• **Work to complete**
Copy all lines below that use the word "GoogleサービスをiPhoneで".

• **Dataset records**
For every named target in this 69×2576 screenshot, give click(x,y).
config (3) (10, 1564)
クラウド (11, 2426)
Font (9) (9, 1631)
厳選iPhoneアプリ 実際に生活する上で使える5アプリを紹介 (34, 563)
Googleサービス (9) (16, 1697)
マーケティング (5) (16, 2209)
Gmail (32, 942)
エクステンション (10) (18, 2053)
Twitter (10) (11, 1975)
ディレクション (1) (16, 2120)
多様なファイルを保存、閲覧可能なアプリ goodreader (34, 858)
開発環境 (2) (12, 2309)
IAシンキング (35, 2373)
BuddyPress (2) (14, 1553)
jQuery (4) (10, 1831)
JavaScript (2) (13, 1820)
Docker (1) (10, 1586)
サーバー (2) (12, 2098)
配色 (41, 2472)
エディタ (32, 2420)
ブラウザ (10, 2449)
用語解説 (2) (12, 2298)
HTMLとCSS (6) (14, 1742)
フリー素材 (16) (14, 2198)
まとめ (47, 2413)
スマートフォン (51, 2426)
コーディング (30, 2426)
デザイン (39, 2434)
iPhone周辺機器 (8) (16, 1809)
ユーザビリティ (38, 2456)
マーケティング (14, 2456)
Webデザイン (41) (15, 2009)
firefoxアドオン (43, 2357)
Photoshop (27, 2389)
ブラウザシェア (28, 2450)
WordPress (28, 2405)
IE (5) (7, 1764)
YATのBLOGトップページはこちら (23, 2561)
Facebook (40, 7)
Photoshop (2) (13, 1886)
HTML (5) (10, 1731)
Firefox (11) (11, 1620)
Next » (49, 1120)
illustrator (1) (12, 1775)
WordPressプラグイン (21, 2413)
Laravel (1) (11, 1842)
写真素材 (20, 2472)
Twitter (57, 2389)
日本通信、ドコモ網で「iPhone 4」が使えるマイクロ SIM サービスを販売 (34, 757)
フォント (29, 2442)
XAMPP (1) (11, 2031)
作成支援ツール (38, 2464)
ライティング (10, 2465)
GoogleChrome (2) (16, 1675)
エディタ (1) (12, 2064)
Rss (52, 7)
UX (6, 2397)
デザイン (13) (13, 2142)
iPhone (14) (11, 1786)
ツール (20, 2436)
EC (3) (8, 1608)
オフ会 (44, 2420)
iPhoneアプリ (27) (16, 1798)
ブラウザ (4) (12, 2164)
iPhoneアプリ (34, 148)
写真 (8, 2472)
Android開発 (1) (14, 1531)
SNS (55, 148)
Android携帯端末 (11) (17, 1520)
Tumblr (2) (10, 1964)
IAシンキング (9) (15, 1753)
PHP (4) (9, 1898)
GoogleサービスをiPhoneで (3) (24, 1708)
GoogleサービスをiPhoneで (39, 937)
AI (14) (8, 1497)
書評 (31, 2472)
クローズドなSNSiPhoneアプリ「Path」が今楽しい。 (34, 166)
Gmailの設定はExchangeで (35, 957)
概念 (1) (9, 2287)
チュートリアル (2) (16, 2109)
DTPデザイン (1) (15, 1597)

• **Solved problem**
GoogleサービスをiPhoneで (3) (24, 1708)
GoogleサービスをiPhoneで (39, 937)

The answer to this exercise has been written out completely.